Among the entries below, count the lines that contain the word "Given". Write down only the total.

(Stored entries)
- - - - -

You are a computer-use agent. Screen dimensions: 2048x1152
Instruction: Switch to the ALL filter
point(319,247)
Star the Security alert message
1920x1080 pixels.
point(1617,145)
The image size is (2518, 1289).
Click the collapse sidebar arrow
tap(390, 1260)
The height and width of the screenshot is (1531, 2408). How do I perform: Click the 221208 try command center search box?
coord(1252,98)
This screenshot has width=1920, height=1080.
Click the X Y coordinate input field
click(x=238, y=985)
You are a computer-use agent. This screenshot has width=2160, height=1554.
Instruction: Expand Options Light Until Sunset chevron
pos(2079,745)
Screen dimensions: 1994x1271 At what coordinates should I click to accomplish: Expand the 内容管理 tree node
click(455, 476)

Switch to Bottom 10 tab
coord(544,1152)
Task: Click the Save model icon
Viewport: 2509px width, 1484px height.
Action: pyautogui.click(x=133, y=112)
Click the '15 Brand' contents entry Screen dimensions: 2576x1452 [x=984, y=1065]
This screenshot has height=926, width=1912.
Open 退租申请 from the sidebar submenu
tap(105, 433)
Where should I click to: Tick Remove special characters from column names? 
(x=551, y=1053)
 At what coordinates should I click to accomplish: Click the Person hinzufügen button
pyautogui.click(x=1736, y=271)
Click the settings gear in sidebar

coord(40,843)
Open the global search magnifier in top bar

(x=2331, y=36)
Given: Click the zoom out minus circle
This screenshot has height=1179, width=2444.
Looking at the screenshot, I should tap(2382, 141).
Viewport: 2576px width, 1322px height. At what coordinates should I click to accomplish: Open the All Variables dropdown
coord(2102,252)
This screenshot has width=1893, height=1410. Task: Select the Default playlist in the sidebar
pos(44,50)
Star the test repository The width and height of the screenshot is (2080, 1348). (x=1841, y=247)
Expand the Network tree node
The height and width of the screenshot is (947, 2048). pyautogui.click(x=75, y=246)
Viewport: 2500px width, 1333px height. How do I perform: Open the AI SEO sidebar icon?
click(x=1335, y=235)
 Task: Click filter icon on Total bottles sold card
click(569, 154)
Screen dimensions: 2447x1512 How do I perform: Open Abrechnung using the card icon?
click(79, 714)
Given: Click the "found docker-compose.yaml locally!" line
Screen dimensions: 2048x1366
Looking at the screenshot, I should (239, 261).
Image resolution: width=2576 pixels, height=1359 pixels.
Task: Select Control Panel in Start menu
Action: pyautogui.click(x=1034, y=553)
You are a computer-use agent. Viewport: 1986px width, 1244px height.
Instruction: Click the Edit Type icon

- - - - -

(SOLUTION TO THE EXERCISE): 2